Problems to work on
A. From the HPC mailing-list reply, transcribe the passage starting at "Yeah, we see" up to and including "whim on charging.".
B. Decide whether each statement below agrees with the HPC mailing-list reply. Answer yes or no for each, and quote the words of the reply that settle it. (i) Users can log in to nodes where their jobs are running. (ii) The site currently uses Slurm to handle charging. (iii) The health check scripts can take a node offline.

-- Supplied text follows --

On 25/07/13 14:40, Mark Hahn wrote:

> do you really find users who decide to choose their own nodes?

In the past yes, they've come from places who either haven't had a
queuing system or who haven't use HPC before and haven't read the docs
or been to the courses.

> limiting ssh access, done right, can permit (c) and prevent (a).

That's what we do.  Users can login to nodes their jobs are on. I'm
hoping that the aims of the Slurm PAM module to be able to move users
SSHing into the node into the cgroup for their jobs will get
implemented.   That way if they do login and run stuff that impacts
they'll only hurt their own jobs.

> we don't really see (a) enough to worry about it (we're pretty big 
> on at least basic user inculcation...)  and most of (b) I see is 
> actually not helped, since the rogue jobs are usually escapees, 
> rather than mis-aimed.

Yeah, we see rogue jobs and have health check scripts that can fix
them up for the simple cases (and alert us and take the node offline
for others).  That helps with having to deal with the emails from
users asking why their jobs are running slower than usual.

> I suppose you could charge by utime+stime rather than real time.

That would mean a lot of extra hacking around as we're using Gold
(with Torque and Moab) at the moment and will be moving to Slurm in
the very near future (as it's what we run on our BG/Q), so we bend to
their whim on charging.

-- Supplied text concluded --
-- Available data follows --

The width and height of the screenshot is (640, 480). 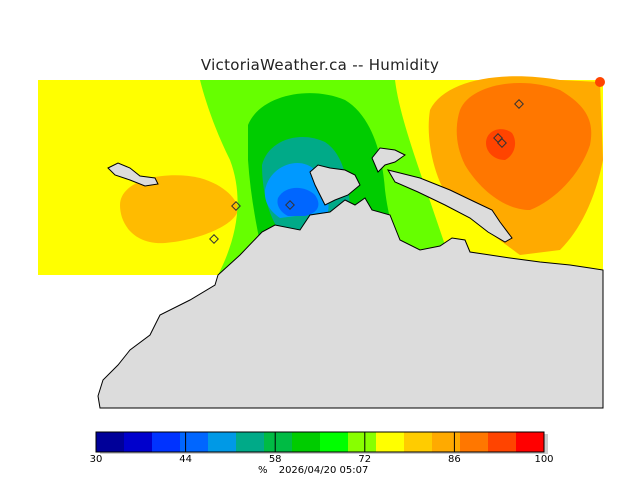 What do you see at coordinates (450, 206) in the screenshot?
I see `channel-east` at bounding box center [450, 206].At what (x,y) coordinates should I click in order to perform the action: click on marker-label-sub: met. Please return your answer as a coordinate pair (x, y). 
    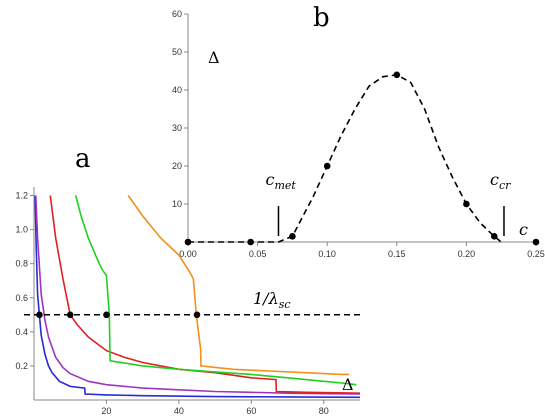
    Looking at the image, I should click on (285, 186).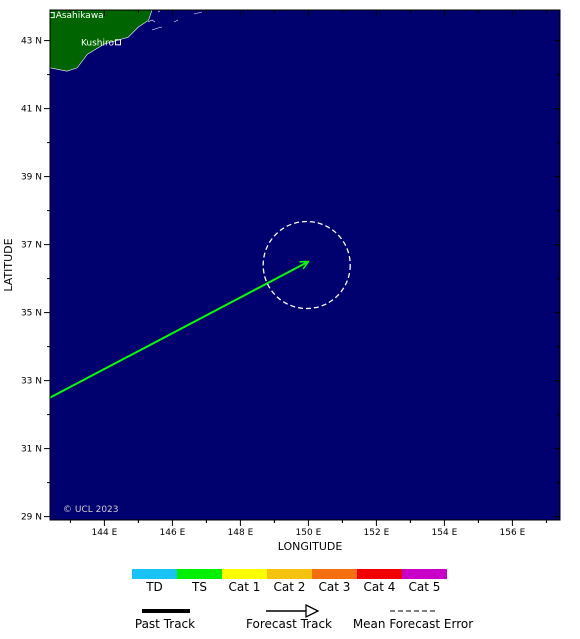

-- Available data concluded --

Answers in order
A.
Yeah, we see rogue jobs and have health check scripts that can fix
them up for the simple cases (and alert us and take the node offline
for others).  That helps with having to deal with the emails from
users asking why their jobs are running slower than usual.

> I suppose you could charge by utime+stime rather than real time.

That would mean a lot of extra hacking around as we're using Gold
(with Torque and Moab) at the moment and will be moving to Slurm in
the very near future (as it's what we run on our BG/Q), so we bend to
their whim on charging.

B.
(i) Yes: "Users can login to nodes their jobs are on."
(ii) No: "we're using Gold (with Torque and Moab) at the moment and will be moving to Slurm in the very near future"
(iii) Yes: "alert us and take the node offline for others"